• [Excerto]:
╔══
Para entender melhor a Guerra na Ucrânia é importante conhecer a história daquela região do Mundo; o modo como ao longo dos anos têm desenvolvido as suas relações internacionais, a sua geopolítica, a sua posição estratégica no cenário político, económico e social. A Líder falou com Heitor Romana, Professor Catedrático em Estudos Estratégicos pela Universidade de Lisboa, ISCSP, também Doutor em Ciência Política pelo ISCSP, e Docente de Geopolítica, Tomada de Decisão Estratégica e Intelligence Estratégica. O facto de ter sido já coordenador e autor de vários estudos sobre Intelligence Estratégica, da China à Rússia, dá-lhe mais do que credibilidade para nos apontar as pistas para o entendimento do que verdadeiramente opõe a Ucrânia à Rússia, ou melhor, o que oporá a Rússia ao mundo Ocidental. E a história é longa e antiga. Vamos contá-la em quatro capítulos, este é o primeiro.
╚══
• [Problema breve 1]:
Responda, com base no excerto sobre a Guerra na Ucrânia, às perguntas seguintes:
(a) Em que universidade é Heitor Romana Professor Catedrático em Estudos Estratégicos?
(b) Que matérias lecciona como docente?
(c) Em quantos capítulos vai ser contada a história?
• [Problema breve 2]: Retome o excerto sobre a Guerra na Ucrânia a partir do ponto em que termina.

• [Listagem]:
╔══
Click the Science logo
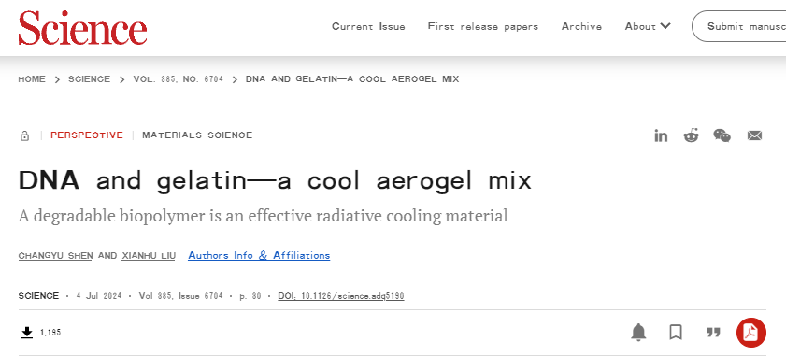The width and height of the screenshot is (786, 356). (x=82, y=28)
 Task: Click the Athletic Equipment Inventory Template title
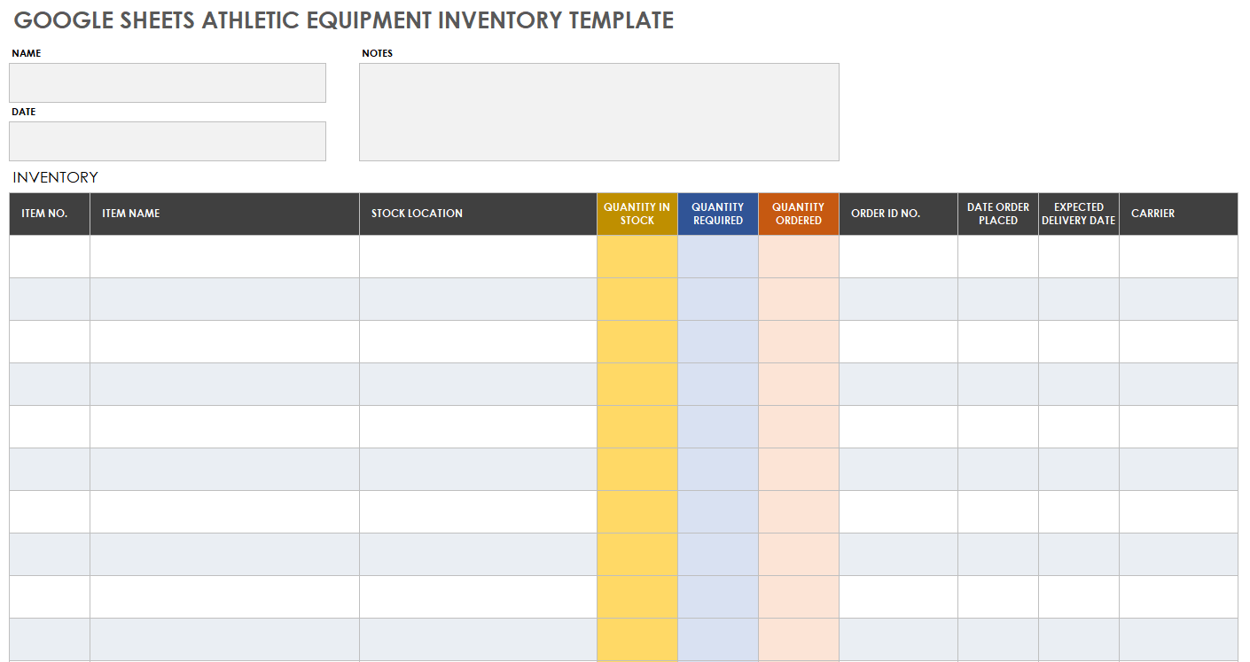pos(344,20)
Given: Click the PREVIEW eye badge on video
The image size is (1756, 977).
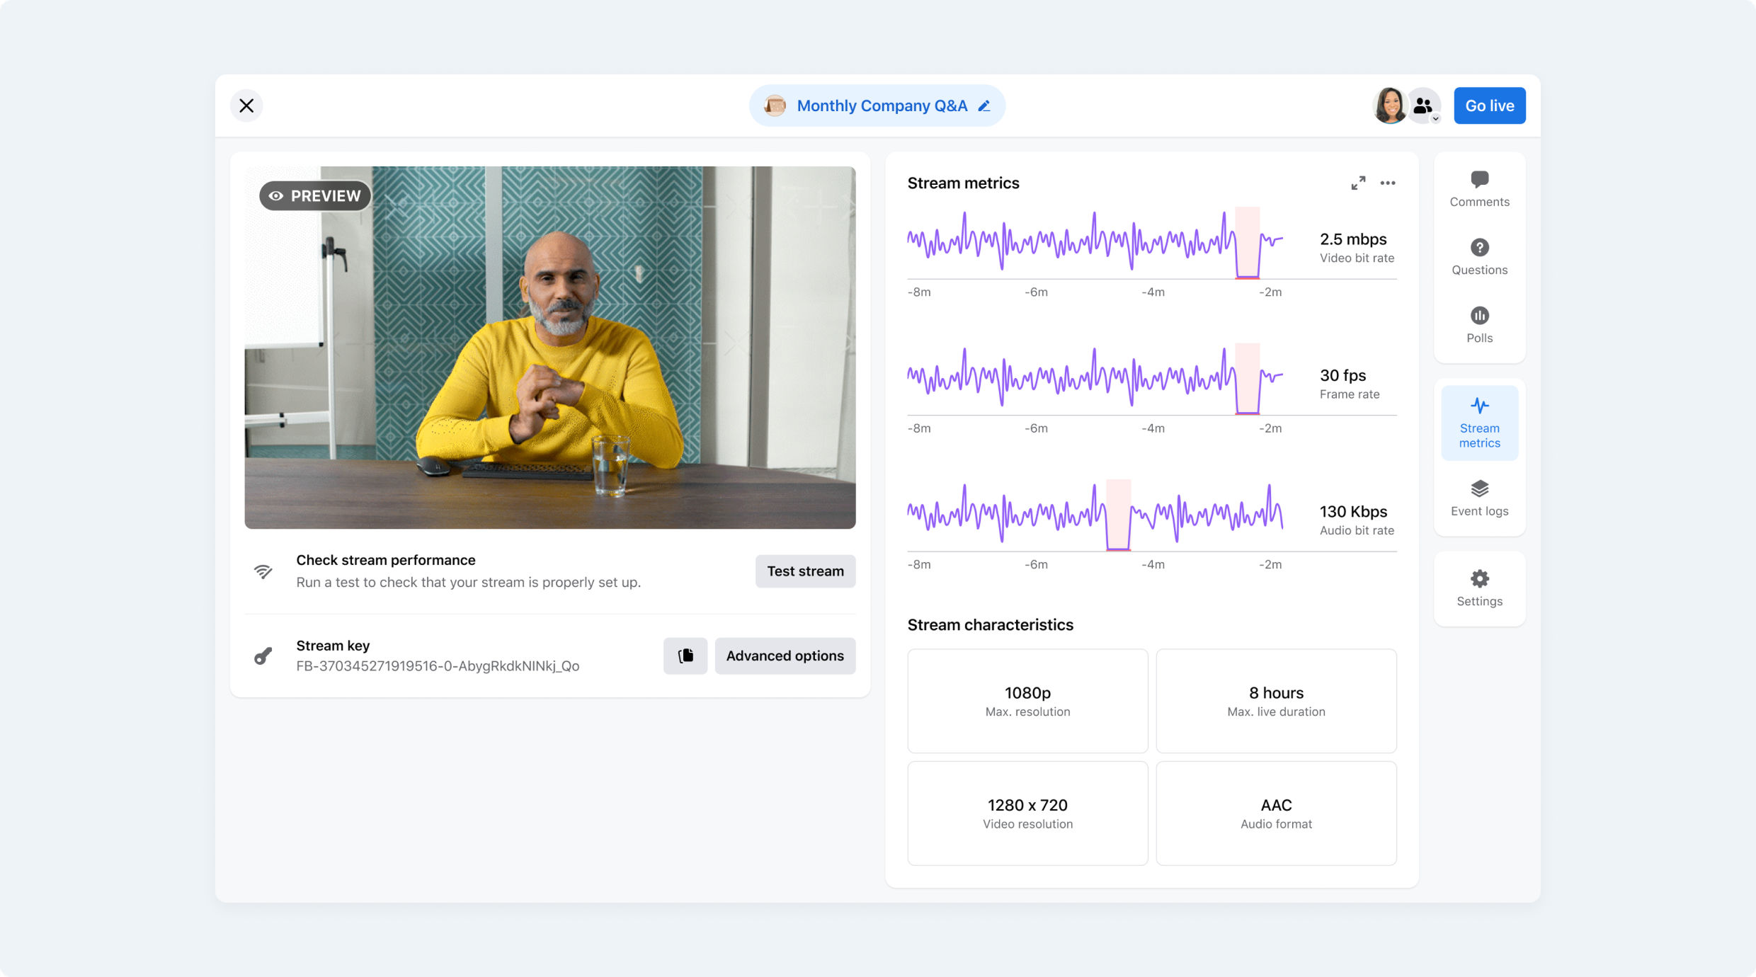Looking at the screenshot, I should click(315, 196).
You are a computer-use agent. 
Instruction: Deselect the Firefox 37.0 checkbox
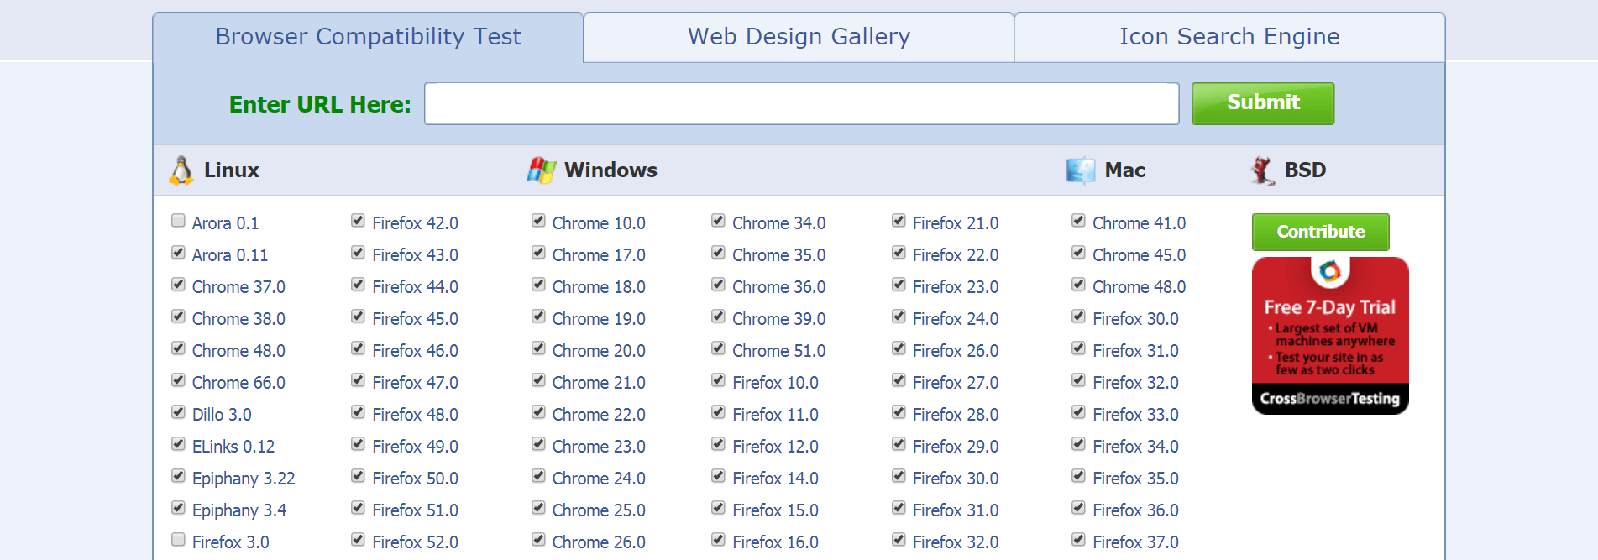pyautogui.click(x=1078, y=540)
╚══
• [Resposta escrita 1]:
(a) Na Universidade de Lisboa, ISCSP.
(b) Geopolítica, Tomada de Decisão Estratégica e Intelligence Estratégica.
(c) Em quatro capítulos.

• [Resposta escrita 2]:
Por: Catarina G. Barosa Foto: DR
Apesar de, por vezes, os factos ao longo do tempo parecerem indiciar este desfecho, Heitor Romana refere que “o facto de eu considerar que mais tarde ou mais cedo este cenário se iria concretizar, não significa que estejamos aqui na presença de um destino que tinha, inevitavelmente, de se cumprir e em relação ao qual a nossa posição seria de mero espectador e de aceitarmos isso” e adianta: “O Mundo no Pós Segunda Guerra Mundial viveu no quadro daquilo que eu designo de ‘lógica das consequências’. O conceito ‘lógica das consequências’ não é meu, é de um grupo de investigadores da Oxford que desenvolveram esta ideia que assenta na presunção de que as tensões e os conflitos entre os Estados, na procura da realização dos seus fins estratégicos, sejam eles quais forem, têm sempre o seu script, ou seja, um argumento auto justificativo.” Este modelo da “lógia das consequências” está também associado ao modelo do “ator racional”. Segundo Heitor Romana isso explica-se da seguinte forma: “Se um dos atores do sistema, dos que estiverem em confronto, por exemplo como sucedeu durante a Guerra Fria entre o Bloco de Leste, dirigido pela União Soviética, e o Bloco Oeste, dirigido pelos Estados Unidos; ou se quisermos também entre a NATO versus Pacto de Varsóvia, podemos concluir que as tensões existiam, mas os confrontos nunca se deram, ou seja, tratavam-se das proxy wars; as guerras feitas através de outros, através de terceiros, porque a lógica das consequências (com atores racionais) dizia-nos uma coisa que nós todos intuíamos, das crianças aos adultos: se houvesse um confronto direto entre os Estados Unidos e a União Soviética seria o fim do Mundo, o Mundo que nós conhecíamos. Mas também tínhamos a certeza de que isso não iria acontecer, com base no designado ‘equilíbrio do terror’. O terror era tão grande entre os dois blocos, a possibilidade de destruição total era tão grande, que nunca se efetivaria, por paradoxal que parecesse. E porque é que isso nunca aconteceria? Porque predominava o ‘modelo do ator racional’.”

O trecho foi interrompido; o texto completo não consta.